> [Work request]: Filter the entries and keep only the lines where the string "agent" appears.

> [Source data]:
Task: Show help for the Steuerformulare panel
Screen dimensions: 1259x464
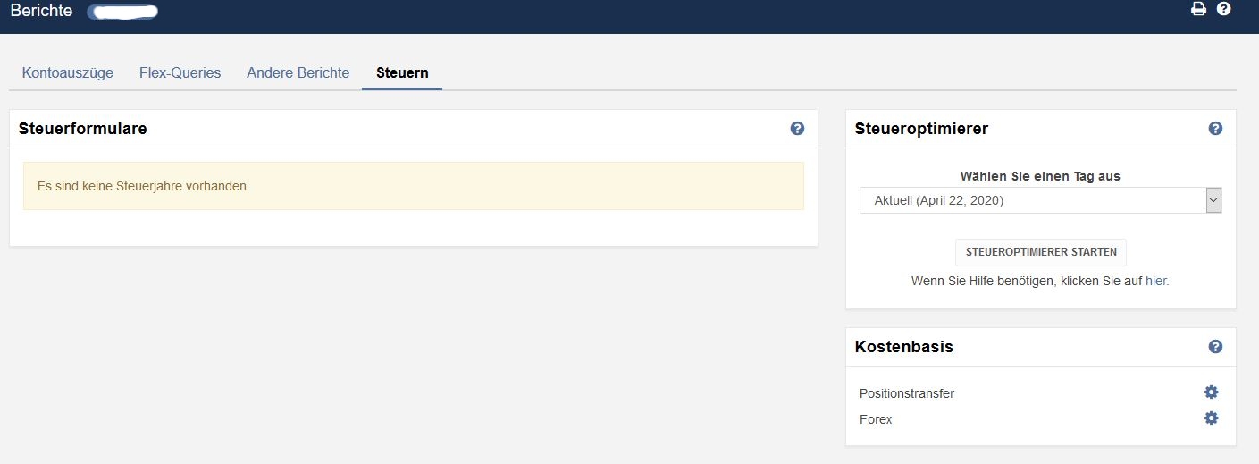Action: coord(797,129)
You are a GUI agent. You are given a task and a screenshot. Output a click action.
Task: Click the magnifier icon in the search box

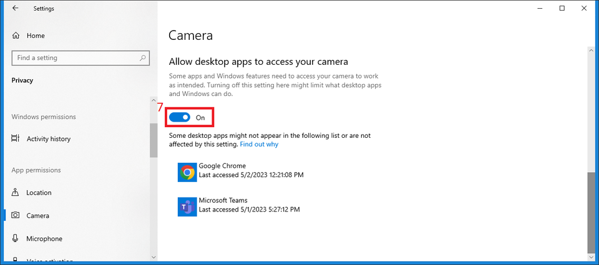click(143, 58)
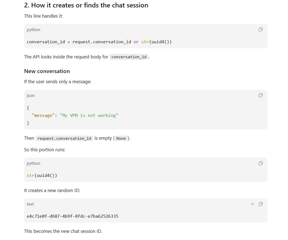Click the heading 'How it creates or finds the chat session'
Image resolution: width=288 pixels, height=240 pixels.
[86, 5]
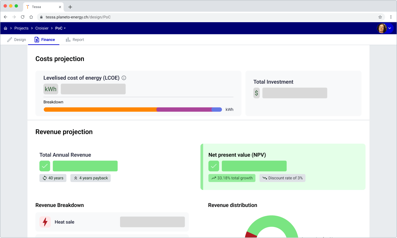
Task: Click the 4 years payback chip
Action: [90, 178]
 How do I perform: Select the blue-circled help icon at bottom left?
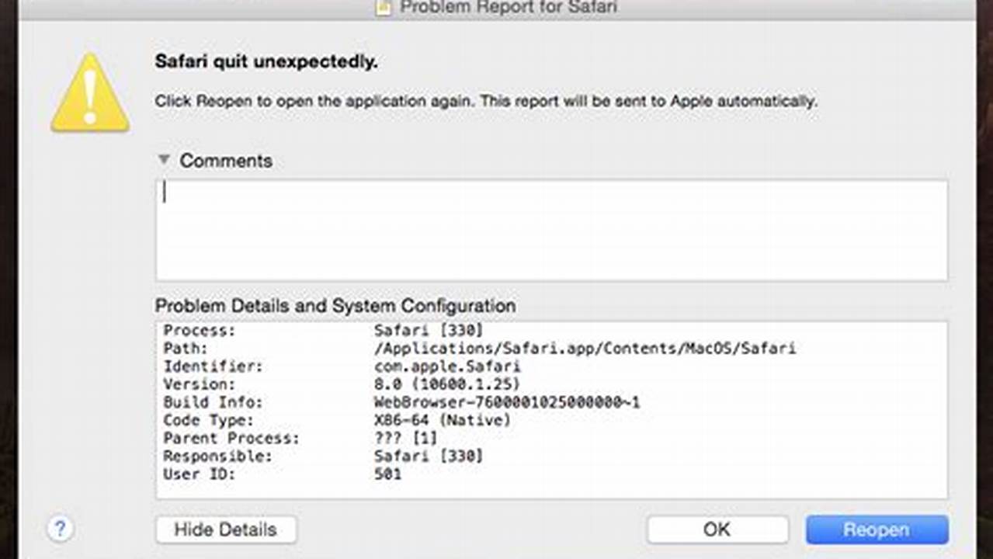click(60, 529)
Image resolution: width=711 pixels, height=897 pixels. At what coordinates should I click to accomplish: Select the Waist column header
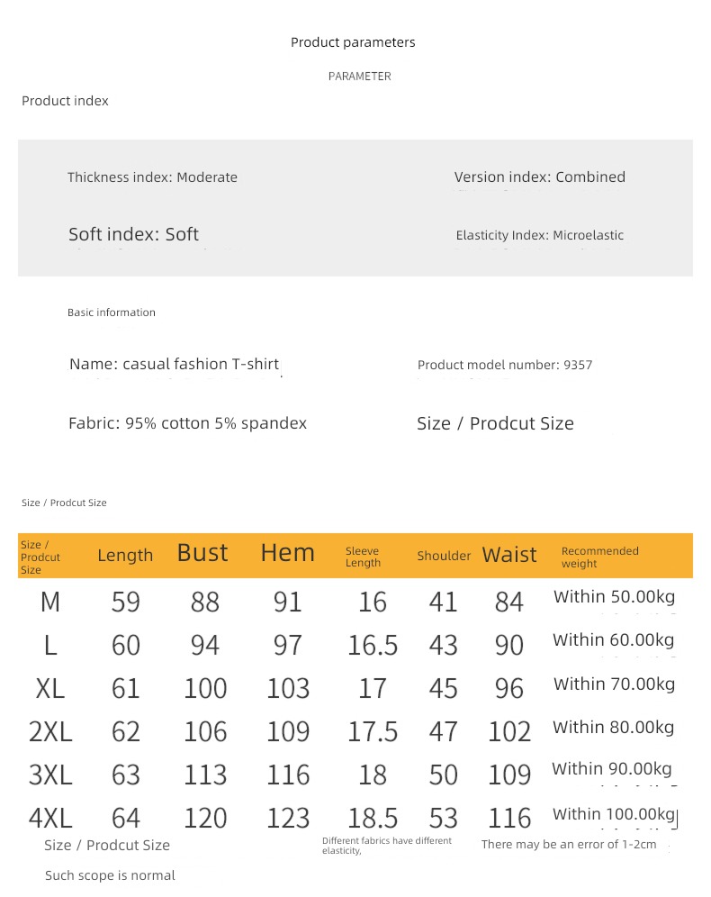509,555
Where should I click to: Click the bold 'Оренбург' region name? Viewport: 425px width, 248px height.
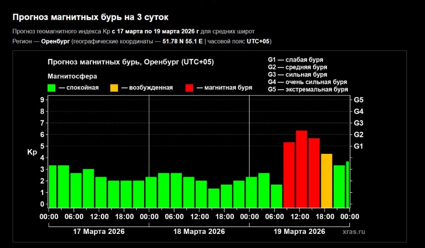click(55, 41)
---
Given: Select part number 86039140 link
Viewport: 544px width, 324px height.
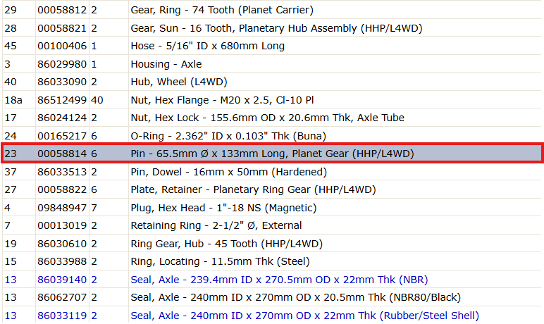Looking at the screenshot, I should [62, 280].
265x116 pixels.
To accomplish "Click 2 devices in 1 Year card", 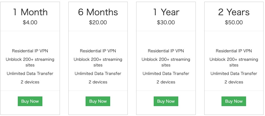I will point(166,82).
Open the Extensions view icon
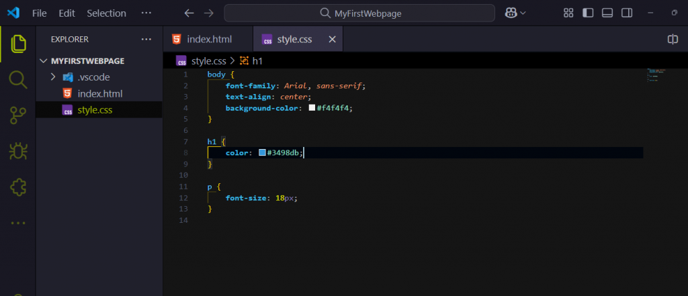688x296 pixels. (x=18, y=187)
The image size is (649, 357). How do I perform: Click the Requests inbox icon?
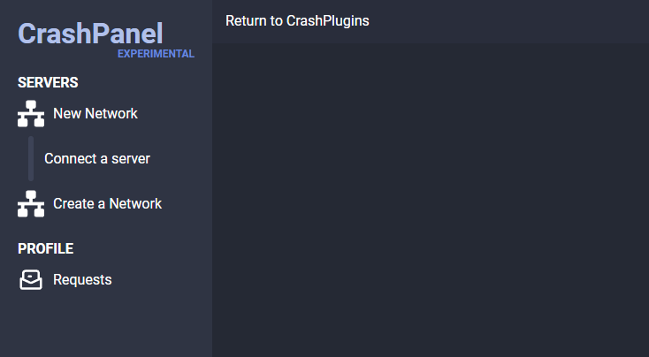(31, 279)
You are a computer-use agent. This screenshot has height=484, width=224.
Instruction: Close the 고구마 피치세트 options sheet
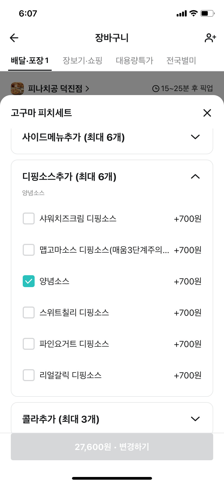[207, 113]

> [Solution to the problem]:
You are a GUI agent. You are given a task and a screenshot. Output a click action.
You are a computer-use agent. This screenshot has height=484, width=224.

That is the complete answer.